»»
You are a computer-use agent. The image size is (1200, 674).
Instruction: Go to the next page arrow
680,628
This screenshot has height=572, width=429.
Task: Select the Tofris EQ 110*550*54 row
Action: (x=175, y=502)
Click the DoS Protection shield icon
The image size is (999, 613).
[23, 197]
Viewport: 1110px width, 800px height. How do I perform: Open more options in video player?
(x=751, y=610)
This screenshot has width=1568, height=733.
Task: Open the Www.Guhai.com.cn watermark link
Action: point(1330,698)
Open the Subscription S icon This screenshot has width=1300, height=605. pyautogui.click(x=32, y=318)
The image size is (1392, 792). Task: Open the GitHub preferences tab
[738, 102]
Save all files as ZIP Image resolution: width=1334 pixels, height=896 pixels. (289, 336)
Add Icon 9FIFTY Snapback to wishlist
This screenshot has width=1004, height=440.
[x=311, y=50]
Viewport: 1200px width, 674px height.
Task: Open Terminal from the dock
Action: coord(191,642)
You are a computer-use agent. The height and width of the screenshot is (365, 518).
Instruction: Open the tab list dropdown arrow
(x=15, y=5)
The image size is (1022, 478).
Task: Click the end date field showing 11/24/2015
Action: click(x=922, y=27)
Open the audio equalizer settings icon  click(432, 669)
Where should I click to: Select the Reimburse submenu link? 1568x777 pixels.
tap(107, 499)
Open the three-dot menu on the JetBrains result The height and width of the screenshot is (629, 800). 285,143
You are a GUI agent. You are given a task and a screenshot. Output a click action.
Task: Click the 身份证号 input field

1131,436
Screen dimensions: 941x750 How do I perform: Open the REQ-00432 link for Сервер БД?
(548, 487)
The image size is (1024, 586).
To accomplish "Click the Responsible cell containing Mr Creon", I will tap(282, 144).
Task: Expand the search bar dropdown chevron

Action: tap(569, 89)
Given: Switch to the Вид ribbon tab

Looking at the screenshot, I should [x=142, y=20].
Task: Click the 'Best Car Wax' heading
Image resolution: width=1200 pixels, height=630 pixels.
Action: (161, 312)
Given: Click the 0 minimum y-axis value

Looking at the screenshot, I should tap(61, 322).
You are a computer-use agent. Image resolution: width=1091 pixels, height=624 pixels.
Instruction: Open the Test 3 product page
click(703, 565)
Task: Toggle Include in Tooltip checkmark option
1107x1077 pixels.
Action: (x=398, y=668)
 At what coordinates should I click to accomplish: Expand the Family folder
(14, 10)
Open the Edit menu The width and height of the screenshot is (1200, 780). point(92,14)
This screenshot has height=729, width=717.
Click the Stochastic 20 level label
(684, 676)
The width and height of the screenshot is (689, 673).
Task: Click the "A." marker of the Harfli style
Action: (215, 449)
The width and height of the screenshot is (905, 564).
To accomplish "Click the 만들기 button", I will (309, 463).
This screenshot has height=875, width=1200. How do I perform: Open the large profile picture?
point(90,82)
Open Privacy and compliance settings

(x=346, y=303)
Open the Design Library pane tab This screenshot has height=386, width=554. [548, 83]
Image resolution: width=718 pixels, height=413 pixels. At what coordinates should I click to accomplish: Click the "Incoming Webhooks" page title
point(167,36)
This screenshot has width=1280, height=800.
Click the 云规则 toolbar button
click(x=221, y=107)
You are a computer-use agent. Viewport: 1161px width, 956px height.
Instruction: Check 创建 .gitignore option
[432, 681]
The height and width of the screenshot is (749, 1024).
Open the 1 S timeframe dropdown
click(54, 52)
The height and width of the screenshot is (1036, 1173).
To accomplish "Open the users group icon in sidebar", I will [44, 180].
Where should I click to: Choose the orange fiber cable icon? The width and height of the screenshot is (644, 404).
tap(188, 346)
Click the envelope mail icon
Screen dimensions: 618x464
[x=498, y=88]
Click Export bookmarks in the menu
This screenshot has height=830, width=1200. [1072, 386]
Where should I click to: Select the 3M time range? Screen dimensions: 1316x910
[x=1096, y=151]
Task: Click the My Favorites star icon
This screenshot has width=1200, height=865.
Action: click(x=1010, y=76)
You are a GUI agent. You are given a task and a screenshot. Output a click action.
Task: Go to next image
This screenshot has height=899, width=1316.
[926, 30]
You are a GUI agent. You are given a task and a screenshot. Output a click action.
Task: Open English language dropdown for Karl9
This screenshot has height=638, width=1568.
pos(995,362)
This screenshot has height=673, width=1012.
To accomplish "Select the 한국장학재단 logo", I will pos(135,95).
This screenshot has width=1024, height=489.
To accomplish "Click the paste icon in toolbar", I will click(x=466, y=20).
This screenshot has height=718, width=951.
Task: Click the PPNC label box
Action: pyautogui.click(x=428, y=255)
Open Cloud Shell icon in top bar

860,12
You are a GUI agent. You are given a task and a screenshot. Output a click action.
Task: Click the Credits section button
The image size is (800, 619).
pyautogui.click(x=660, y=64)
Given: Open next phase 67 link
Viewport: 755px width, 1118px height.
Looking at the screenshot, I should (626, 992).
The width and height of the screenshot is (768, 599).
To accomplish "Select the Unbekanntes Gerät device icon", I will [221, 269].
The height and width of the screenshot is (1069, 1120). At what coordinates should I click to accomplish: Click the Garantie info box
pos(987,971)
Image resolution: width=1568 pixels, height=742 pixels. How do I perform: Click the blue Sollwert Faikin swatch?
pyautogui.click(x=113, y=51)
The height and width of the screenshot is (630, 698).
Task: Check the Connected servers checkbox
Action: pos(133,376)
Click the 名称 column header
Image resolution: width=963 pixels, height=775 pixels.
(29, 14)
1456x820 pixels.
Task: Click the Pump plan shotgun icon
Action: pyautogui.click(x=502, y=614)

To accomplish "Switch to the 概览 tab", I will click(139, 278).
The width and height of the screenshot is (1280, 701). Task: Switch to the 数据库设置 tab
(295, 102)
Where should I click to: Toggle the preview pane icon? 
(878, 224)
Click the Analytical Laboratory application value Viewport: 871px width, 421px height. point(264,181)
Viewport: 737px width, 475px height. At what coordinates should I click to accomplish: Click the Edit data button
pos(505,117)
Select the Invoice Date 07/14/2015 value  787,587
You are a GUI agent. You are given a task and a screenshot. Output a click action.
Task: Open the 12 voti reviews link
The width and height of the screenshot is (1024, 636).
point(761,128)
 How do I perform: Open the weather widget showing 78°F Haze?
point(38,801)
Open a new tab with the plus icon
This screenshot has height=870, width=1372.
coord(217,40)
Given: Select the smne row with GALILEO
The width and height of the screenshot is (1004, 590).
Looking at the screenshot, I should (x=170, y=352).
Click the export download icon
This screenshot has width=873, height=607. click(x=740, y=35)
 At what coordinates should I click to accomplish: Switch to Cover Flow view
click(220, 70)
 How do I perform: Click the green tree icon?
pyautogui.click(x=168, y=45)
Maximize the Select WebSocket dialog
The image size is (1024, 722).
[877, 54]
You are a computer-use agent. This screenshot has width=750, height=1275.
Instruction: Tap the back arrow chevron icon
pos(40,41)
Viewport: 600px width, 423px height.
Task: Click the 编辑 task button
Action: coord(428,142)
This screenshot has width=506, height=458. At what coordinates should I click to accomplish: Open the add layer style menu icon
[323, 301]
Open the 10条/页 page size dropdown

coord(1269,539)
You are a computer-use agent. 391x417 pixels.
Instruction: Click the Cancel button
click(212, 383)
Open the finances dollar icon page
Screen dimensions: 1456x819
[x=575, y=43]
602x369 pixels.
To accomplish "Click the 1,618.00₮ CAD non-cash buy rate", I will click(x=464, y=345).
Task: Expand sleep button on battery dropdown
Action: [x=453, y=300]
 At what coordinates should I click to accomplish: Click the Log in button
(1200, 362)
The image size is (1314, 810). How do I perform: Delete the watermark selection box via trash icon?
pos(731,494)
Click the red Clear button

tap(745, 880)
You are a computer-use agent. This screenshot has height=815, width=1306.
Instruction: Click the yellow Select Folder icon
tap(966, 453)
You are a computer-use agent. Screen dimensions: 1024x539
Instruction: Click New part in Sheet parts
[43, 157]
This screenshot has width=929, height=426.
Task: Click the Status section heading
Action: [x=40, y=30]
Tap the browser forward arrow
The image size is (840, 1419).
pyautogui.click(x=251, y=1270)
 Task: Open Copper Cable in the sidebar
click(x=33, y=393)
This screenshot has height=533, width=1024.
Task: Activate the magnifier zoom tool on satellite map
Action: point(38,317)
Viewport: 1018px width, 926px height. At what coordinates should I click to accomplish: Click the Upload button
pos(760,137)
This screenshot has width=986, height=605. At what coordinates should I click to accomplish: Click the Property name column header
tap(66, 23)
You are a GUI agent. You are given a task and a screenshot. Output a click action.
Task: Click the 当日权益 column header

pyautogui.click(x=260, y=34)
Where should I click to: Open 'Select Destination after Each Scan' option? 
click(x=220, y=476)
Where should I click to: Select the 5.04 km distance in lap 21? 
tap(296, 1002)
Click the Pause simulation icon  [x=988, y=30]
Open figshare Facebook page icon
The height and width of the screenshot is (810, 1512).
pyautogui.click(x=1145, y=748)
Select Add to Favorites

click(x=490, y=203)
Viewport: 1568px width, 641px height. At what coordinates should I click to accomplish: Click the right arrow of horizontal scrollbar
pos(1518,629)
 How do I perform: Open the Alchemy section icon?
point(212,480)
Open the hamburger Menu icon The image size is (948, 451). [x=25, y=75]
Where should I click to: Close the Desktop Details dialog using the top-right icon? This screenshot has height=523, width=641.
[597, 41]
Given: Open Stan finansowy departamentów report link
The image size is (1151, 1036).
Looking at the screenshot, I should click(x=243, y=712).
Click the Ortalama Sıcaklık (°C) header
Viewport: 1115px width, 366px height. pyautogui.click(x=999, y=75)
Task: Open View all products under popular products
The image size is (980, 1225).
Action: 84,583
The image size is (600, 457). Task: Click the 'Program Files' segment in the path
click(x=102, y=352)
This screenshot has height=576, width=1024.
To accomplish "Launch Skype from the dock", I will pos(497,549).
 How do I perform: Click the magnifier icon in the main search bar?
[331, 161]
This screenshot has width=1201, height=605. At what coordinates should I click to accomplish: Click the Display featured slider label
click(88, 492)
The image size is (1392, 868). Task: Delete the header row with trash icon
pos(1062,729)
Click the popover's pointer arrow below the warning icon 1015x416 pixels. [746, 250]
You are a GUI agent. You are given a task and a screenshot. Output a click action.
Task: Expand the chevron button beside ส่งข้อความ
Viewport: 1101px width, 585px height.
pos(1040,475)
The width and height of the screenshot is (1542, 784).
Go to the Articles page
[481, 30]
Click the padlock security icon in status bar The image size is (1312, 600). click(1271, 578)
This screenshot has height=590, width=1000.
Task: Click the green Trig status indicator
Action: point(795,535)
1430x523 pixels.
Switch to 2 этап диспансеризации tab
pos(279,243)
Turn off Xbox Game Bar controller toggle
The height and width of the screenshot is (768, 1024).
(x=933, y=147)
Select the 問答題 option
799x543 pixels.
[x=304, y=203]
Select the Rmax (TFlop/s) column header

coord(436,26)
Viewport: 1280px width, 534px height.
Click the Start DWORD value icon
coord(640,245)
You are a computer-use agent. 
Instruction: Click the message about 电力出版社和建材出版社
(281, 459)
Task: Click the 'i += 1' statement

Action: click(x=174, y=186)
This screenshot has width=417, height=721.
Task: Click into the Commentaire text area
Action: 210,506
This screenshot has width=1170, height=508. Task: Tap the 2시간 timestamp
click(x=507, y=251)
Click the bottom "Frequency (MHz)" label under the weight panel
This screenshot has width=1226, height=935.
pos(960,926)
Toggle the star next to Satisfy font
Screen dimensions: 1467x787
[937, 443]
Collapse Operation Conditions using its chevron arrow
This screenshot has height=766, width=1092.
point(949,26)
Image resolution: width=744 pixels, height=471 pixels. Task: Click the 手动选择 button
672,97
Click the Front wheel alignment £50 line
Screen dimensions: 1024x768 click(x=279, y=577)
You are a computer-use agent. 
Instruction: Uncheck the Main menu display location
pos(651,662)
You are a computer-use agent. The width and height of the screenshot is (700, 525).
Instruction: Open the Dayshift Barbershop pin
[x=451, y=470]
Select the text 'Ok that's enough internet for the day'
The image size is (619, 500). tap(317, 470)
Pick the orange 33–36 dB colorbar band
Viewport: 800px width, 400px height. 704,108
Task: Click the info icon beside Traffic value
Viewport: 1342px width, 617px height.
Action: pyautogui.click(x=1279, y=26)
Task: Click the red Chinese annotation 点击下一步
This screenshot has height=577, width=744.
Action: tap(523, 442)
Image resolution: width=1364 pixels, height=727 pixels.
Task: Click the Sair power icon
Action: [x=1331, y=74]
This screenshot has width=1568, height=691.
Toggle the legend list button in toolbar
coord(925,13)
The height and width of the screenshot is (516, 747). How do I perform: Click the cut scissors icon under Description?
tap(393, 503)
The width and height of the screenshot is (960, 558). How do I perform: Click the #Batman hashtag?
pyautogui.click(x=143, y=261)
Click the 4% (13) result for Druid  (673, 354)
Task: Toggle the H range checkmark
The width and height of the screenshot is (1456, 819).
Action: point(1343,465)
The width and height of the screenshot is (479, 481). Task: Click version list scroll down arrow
««
*WORK TO COMPLETE:* In the material above, transcribe exactly the lines beginning at the one with "You are a computer-use agent. The height" and ending at the one with "Open the audio", both included.

*ANSWER SPACE:*
You are a computer-use agent. The height and width of the screenshot is (365, 518).
Instruction: Open the tab list dropdown arrow
(x=15, y=5)
The image size is (1022, 478).
Task: Click the end date field showing 11/24/2015
Action: click(x=922, y=27)
Open the audio equalizer settings icon  click(432, 669)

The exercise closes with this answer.